**Exercise details**
Extend the passage on Mevlâna Celaleddin-i Rumî and the Mevlevi order, beginning right after its final sentence.

**Extract provided**

☆ ☆ ☆ ☆

Mevlana
Mevlâna Celaleddin-i Rumî and the Mevlevi Order
The
followers of Mevlâna Celaleddin-i Rumî, belonging a variety of creeds, sects and
classes, acknowledged him as their spiritual leader; but during his lifetime ,they had no tekkes
nor any fixed rules. It was Mevlâna's son Sultan Veled (1226-1312) who after his
father's death in 1273 strengthened and consolidated the order and established a ritual
with precise rules which laid great stress on dancing (semâ).
The Seljuk Emir Alamüddin Keyser (d. 1284) built a Türbe (tomb) for Mevlâna,
so that his adherents had a meeting place and pilgrimage centre, and Sultan Veled provided
for the maintenance of the türbe by pious donations. From Konya he sent khalifs to Kırşehir
and Erzincan to establish zaviyes and thus bring the believers together in small
local centres dependent on the main centre. In later centuries tekkes of the
Mevlevi order were directed by çelebi (noblemen) descended from Mevlâna. The
order took its final form during the first half of the century. The çelebi frequently
played a part in political affairs, a circumstance which on occasion led to differences of
view about the use of the community's funds.
The Mevlevi doctrine was based on music, dancing and poetry. With its stress on the
value of love and ecstasy, it was considered superior to other schools on account of the
aesthetic pleasures it afforded. The order acquired adherents among the mass of the people
and in the villages, but after the 16th century its main support was among the
upper classes in the towns. The emirs, high dignitaries and the Sultans themselves
belonged to the order, together with the more prosperous members of society, who in the
end made up the whole of its membership. There were four grades in the order - mühib,
dede, sheikh and khalif (caliph).
The Mevlevi order had a very considerable influence on Turkish literature, music and
art, as well as on everyday life. With a membership recruited mainly among the urban
middle and upper classes - in contrast to the Batinite order - it played a large
part in maintaining the existing social and political structure.
The Gülseniye order was strongly influenced by Mevlevi doctrines. Its founder,
Hüsamüddin Çelebi of Konya, was the son of a Turkish Ahi.
Mevlâna Celaleddin-i Rumî was the first great mystical thinker, scientist and artist
of 13th century Seljuk Anatolia. He was born on 30th September 1207
at Balkh, the first capital of the ancient Turkish territory of Khorasan. His father,
Bahaeddin Veled bin Hüseyin Hatibî, known as Sultanül Ulema ("sultan of the men of
learning"), was descended from a cultivated family of Balkh. According to some of the
written sources Bahaeddin's mother was a sister of Sultan Harezmashah Alaüddin Muhammed.
He was much concerned with religion and mysticism: in the morning he taught
theology in the medrese, in the afternoon he discoursed on the truths and mysteries
of life, and on Fridays he devoted his whole time to sermons. It is recorded that he
openly propagated his ideas and conceptions, which were mainly of a mystical cast. Ahmed
Eflaki, author of the Menakibül Arifin ("Legends of the Sages"),
tells us that Bahaeddin Veled was in disagreement with Fahreddin Razi (d. 1209), master of
Muhammed Harezmashah and one of the leading philosophers of the day.

☆ ☆ ☆ ☆

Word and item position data
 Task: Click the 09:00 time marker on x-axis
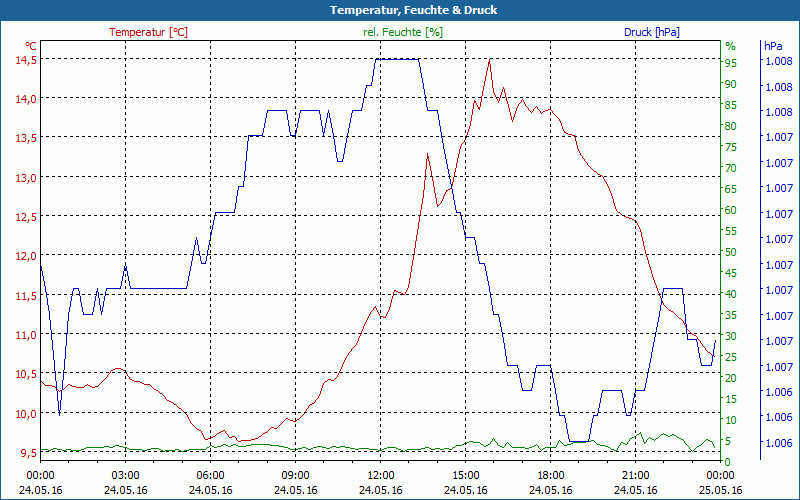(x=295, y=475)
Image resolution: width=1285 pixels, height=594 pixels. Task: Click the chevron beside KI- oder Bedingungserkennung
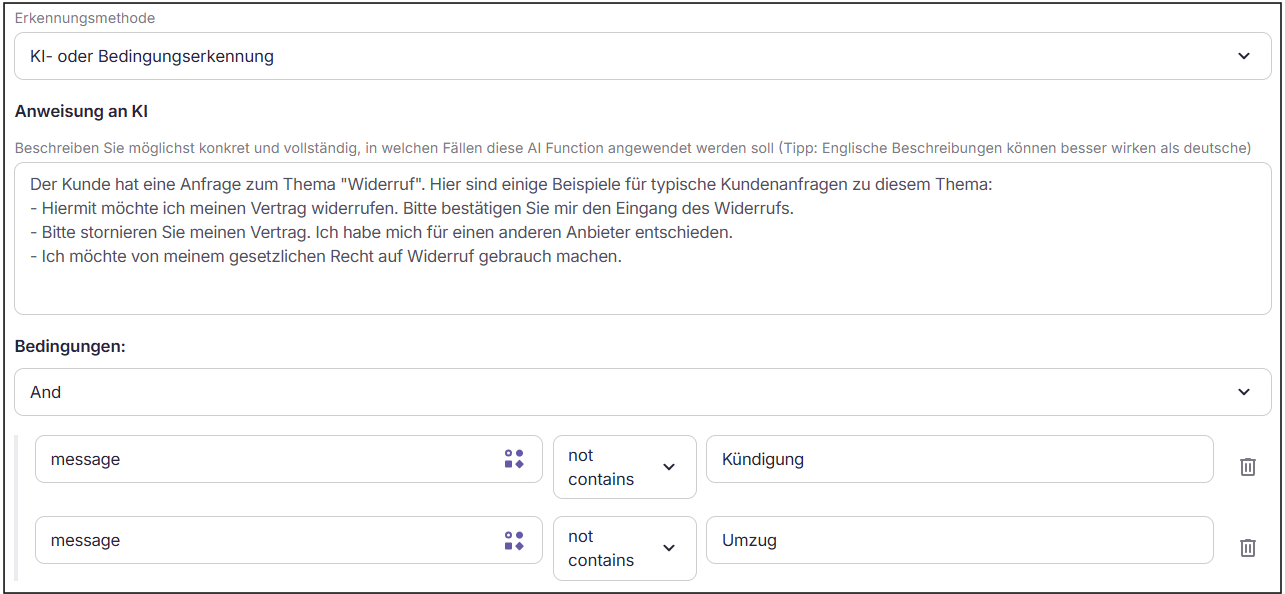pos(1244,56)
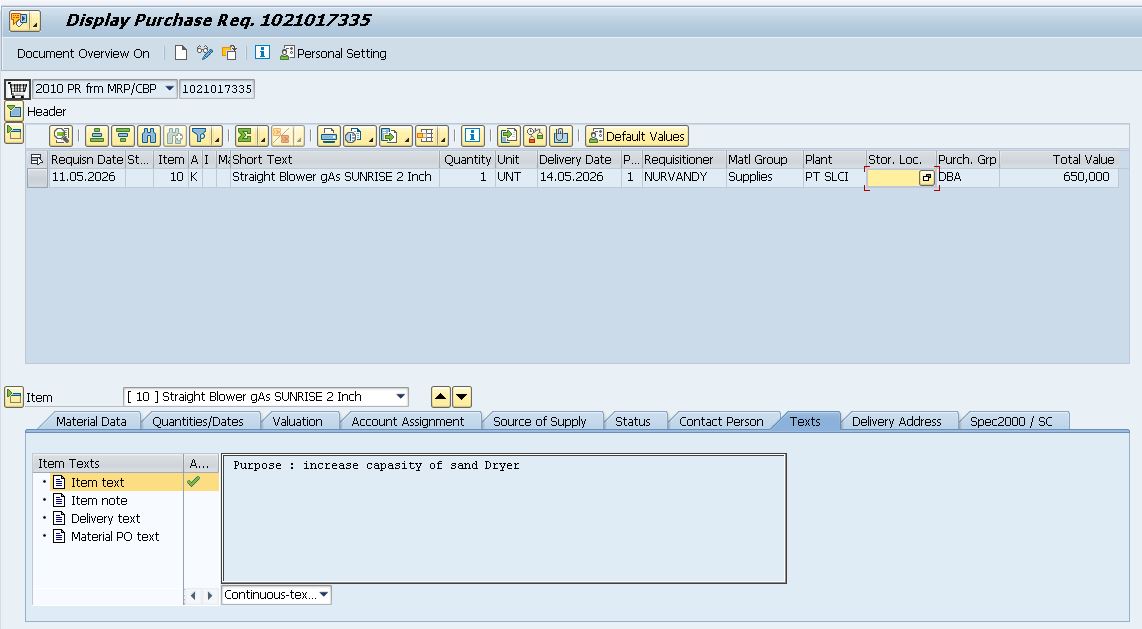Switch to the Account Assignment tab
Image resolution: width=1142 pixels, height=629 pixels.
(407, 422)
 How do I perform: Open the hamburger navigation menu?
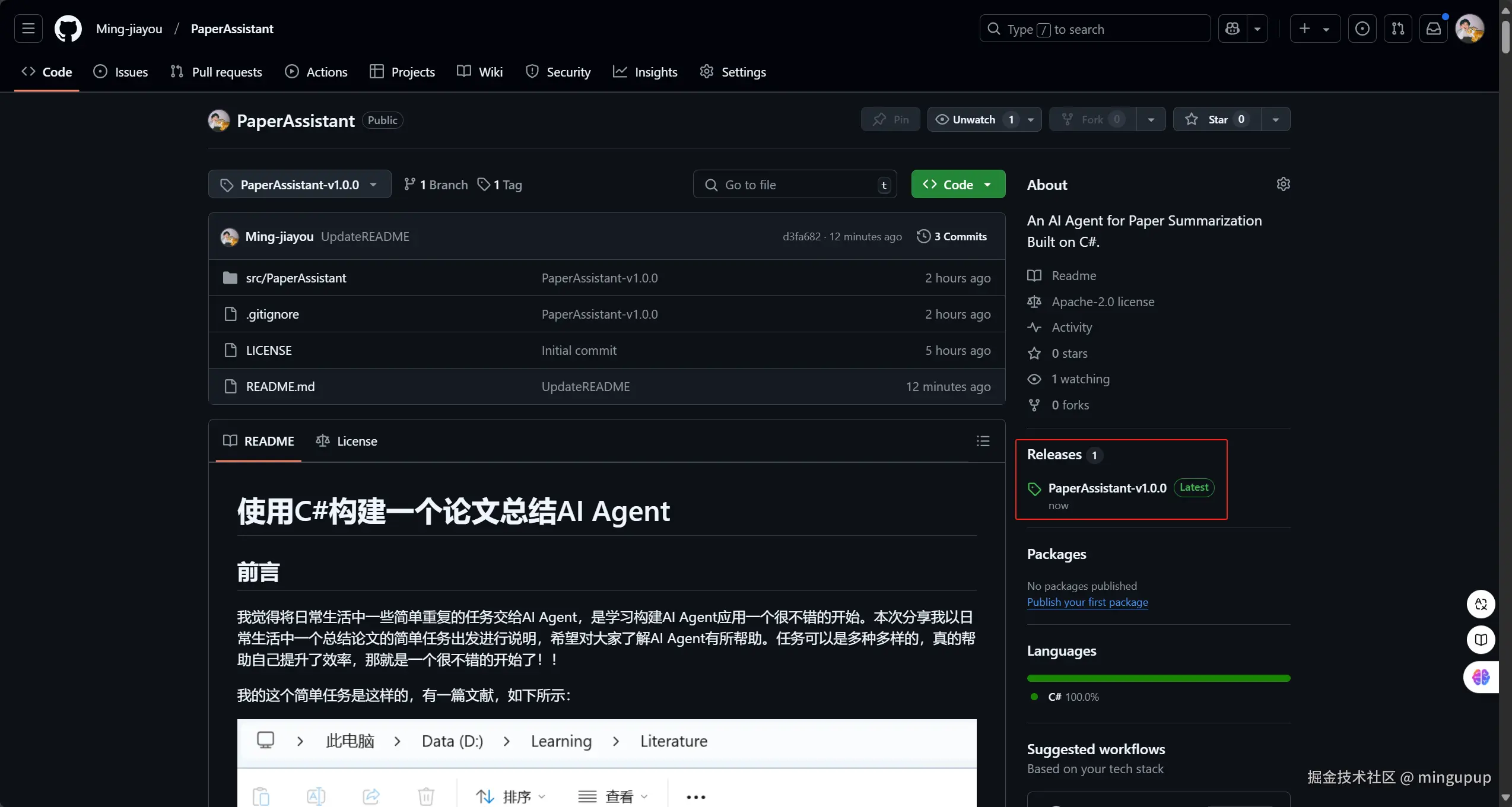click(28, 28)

☆ ☆ ☆ ☆

**Response for this exercise**
Bahaeddin Veled later fell into disfavour and was obliged to leave Balkh in 1212-13,
when Celaleddin Muhammed was only five years old: this at any rate is what we are told in
Bahaeddin's work Maarif. In fact the reason for his move was the Mongol invasion;
for during a visit to Baghdad in 1217 he learned that the Mongols had laid siege to Balkh.
According to a traditional story the father and son conversed with Sheikh Feridüddin
Attar (d. 1221), who presented the young Mevlâna with his poem, the Asrarnâme.
Bahaeddin Veled thereupon made his way from the Hejaz to Anatolia by way of Damascus.
We do not know in what towns he first stayed, but it is known that before settling at
Konya he spent seven years at Laranda (now Karaman). It was there that Mevlâna married
Gevher Hatun, daughter of Sheikh Semerkandi, and that his son Sultan Veled was born in
1226.
In the same year Bahaeddin went to Konya on the invitation of Sultan
Alaeddin Keykubad I. Here he enjoyed great renown, the emirs and the Sultan himself coming
to listen to his sermons. The Sultan's preceptor Badruddin Gavhartash Dizdar built the
Hüdavendigar Medrese for him: a clear indication of the status and admiration he enjoyed
among his contemporaries. His only writings were the Maarif, a four-volume work on
Koranic mysticism.
When Mevlâna Celaleddin was born in 1207 his father was sixty years
old. Bahaeddin was a great mystic who had attained the highest degree in the spontaneous
and sincere union of the soul with the essence of its being, had arrived at a direct
understanding of the soul and the absolute Being, and had found immortality in the
existence of God. Mevlâna's philosophy thus derives from the thinking of his father, for
whom he felt respect, love and boundless trust. Eflaki tells us that he reread the Maarif
several times in order to find the solution to his own problems. We also learn from
Mevlâna's own prose work, the Fihi ma Fih, that in his discussions he was
accustomed to repeat his father's words. Indeed on one occasion Şems-i Tebrizî urged him
not to read the Maarif, which he maintained was influencing his thinking too
strongly.
The Maarif teaches that mysticism is the achievement of
knowledge, ecstasy and love, and not a purely imaginary union. Unlike other mystics,
Mevlâna laid stress on love and fervour. In him, as in his father, we observe a
transition from spiritual union to the union of humanity, so that the sentiment of divine
love gives rise to feelings of tolerance and love for all mankind.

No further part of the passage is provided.